# Chrome 64bit [risolto]

## dylanmc

Ho cercato credo ovunque da una settimana e piu ma con la mia nuova installazione di gentoo amd64  non riesco piu a utilizzare le lettere accentate su google chrome, nel resto del sistema tutto funziona alla grande... e ho provato con la stabile, la beta, chrominum ma nulla... non c'e verso di fargliere digerire... avete qualche soluzione???  :Sad: Last edited by dylanmc on Sat Jul 12, 2014 5:49 am; edited 1 time in total

----------

## kikko

Ciao dylanmc

Lettere accentate?
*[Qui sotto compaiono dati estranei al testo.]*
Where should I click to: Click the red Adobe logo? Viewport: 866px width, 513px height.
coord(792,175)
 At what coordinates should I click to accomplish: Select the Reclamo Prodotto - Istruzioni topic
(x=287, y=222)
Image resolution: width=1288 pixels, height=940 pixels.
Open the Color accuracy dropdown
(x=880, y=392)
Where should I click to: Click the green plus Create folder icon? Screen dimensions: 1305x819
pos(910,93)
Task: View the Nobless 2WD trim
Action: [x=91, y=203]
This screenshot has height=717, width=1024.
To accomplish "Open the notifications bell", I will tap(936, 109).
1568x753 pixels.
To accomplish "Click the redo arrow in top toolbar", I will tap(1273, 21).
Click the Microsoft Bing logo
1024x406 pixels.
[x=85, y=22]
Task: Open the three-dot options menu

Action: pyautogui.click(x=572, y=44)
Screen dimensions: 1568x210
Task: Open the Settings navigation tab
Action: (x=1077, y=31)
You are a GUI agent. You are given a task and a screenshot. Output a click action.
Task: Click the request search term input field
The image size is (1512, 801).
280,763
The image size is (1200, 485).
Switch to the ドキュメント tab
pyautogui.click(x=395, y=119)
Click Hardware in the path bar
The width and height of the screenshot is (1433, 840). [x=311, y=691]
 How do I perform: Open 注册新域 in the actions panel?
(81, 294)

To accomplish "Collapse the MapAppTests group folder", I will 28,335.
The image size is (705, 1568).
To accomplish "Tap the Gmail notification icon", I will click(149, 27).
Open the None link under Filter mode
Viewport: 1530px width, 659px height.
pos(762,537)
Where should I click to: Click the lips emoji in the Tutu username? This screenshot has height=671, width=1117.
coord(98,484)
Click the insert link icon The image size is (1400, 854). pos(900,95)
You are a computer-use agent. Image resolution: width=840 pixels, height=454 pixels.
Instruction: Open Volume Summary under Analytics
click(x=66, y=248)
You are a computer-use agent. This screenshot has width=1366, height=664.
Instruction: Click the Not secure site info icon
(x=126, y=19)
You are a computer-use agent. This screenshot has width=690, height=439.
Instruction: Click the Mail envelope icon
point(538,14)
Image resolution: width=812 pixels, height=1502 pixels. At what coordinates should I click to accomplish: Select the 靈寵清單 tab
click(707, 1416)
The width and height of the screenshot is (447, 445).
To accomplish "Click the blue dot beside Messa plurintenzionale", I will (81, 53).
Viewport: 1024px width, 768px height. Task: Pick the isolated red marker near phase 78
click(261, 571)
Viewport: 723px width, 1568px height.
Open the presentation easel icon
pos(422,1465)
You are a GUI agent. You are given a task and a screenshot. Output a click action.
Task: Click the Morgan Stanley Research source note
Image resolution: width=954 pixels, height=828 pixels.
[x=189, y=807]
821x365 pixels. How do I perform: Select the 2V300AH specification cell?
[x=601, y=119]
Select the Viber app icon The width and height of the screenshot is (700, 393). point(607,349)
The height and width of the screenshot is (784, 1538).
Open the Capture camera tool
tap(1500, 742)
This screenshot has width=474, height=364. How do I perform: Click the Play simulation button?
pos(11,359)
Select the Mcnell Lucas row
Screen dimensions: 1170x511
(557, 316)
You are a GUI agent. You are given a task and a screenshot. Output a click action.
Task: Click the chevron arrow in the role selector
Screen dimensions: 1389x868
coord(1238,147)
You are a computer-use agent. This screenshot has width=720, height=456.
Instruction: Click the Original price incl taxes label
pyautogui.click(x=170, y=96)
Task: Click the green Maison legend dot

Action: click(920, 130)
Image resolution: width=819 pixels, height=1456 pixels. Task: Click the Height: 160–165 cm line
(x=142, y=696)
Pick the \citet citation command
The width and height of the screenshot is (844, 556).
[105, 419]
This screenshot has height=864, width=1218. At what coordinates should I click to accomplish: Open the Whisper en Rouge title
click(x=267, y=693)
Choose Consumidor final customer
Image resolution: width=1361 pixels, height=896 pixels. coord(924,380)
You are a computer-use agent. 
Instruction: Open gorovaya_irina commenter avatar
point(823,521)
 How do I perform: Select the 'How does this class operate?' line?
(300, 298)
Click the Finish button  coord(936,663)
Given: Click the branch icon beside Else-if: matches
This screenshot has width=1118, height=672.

Hai impostato correttamente la Localizzazione italiana?

Puoi postare l'output di 

```
equery uses google-chrome
```

 (o chromium, dipende cosa hai installato al momento...) ?

----------

## dylanmc

ho risolto modificando

```

nano /etc/env.d/02locale

# Configuration file for eselect

# This file has been automatically generated.

#="1"

LANG="it_IT.UTF-8"

#LANG="it_IT@euro

nano /etc/locale.gen

# /etc/locale.gen: list all of the locales you want to have on your system

#

# The format of each line:

# <locale> <charmap>

#

# Where <locale> is a locale located in /usr/share/i18n/locales/ and

# where <charmap> is a charmap located in /usr/share/i18n/charmaps/.

#

# All blank lines and lines starting with # are ignored.

#

# For the default list of supported combinations, see the file:

# /usr/share/i18n/SUPPORTED

#

# Whenever glibc is emerged, the locales listed here will be automatically

# rebuilt for you.  After updating this file, you can simply run `locale-gen`

# yourself instead of re-emerging glibc.

#en_US ISO-8859-1

#en_US.UTF-8 UTF-8

#ja_JP.EUC-JP EUC-JP

#ja_JP.UTF-8 UTF-8

#ja_JP EUC-JP

#en_HK ISO-8859-1

#en_PH ISO-8859-1

#de_DE ISO-8859-1

#de_DE@euro ISO-8859-15

#es_MX ISO-8859-1

#fa_IR UTF-8

#fr_FR ISO-8859-1

#fr_FR@euro ISO-8859-15

it_IT ISO-8859-1

it_IT.UTF-8 UTF-8

it_IT@euro ISO-8859-15

```

e poi aggiornato con 

```
locale-gen
```

Evidentemente qualcosa era andato storto, chrome era l'unico programma che non accettava le lettere accentate  :Smile: 

Grazie cmq dell'interesse!

----------